What Should the Relative Humidity Level Be in my House

Relative Humidity Level Be in my House

We all know that feeling of wet summer heat that hits you like a wall and makes everyone feel groggy all day. Mother Nature can be a bit harsh this time of year, but by controlling moisture levels within your home, you can stay comfortable and reduce structural damage due to high humidity. While your air conditioner may control relative humidity to a certain degree, if you have an older model, or one that’s oversized for your home, you may need extra help with dehumidification.

Measuring levels

A hygrometer is a simple, inexpensive tool that can be used to measure “relative humidity” within your home, which is the amount of moisture the air can hold at a given temperature. It is recommended that relative humidity stays between 35 and 45 percent for an interior temperature of 70 degrees (lower in winter months). However, every home is as different as the people who live in it, and a personal inspection can be even more useful than a hygrometer.

Reducing relative humidity

If you notice fog or vapor forming on your windows, your house is probably too humid.
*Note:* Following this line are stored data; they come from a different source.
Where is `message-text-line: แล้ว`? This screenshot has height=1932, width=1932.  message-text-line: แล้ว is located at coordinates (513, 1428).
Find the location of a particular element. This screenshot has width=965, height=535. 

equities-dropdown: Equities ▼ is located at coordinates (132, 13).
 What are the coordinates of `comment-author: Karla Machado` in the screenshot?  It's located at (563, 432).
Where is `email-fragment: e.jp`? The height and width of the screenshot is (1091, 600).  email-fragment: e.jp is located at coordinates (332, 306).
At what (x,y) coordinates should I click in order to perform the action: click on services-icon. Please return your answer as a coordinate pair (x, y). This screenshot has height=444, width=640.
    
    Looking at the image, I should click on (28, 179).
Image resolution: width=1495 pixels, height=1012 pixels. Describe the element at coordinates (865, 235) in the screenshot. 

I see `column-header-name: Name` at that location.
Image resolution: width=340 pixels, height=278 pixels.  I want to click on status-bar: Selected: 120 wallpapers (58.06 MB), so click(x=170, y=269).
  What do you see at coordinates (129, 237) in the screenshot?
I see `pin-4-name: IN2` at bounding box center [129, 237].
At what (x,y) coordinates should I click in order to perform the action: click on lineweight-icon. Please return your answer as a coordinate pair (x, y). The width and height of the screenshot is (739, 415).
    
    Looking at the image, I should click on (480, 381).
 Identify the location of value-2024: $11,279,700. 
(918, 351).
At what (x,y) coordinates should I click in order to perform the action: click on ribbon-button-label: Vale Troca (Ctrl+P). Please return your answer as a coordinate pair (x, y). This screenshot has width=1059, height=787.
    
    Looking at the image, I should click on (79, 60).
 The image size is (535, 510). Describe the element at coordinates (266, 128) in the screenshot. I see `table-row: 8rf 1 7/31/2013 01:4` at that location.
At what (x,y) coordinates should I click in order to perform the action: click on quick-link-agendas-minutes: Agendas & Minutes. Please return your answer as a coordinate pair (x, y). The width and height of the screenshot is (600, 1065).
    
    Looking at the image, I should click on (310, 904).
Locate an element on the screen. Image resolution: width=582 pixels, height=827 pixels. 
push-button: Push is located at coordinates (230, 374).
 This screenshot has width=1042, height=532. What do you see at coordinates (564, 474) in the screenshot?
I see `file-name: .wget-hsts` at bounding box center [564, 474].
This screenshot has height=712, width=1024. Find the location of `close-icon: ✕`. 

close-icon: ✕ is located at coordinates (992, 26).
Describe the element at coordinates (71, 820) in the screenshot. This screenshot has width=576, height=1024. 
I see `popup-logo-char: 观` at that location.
Too much moisture in a home doesn’t just cause discomfort; it can also damage property. Mold growth is all too common in such environments, which can cause odors and raise health concerns. Wooden objects, such as acoustic musical instruments, can become warped beyond repair if they are left sitting in a humid space for too long.

Portable dehumidifiers go a long way toward reducing moisture in troublesome rooms, such as a musty basement. However, if your entire home experiences a lot of moisture in the air, consider a whole-home dehumidifier, which can be incorporated into your air conditioning system and can self-monitor moisture levels.

Adding humidity

Thankfully, Floridians don’t often need to worry about low humidity, which can cause dry, chapped lips, and can even crack wall paint and wooden furniture over time. Humidifiers can help rectify this nuisance.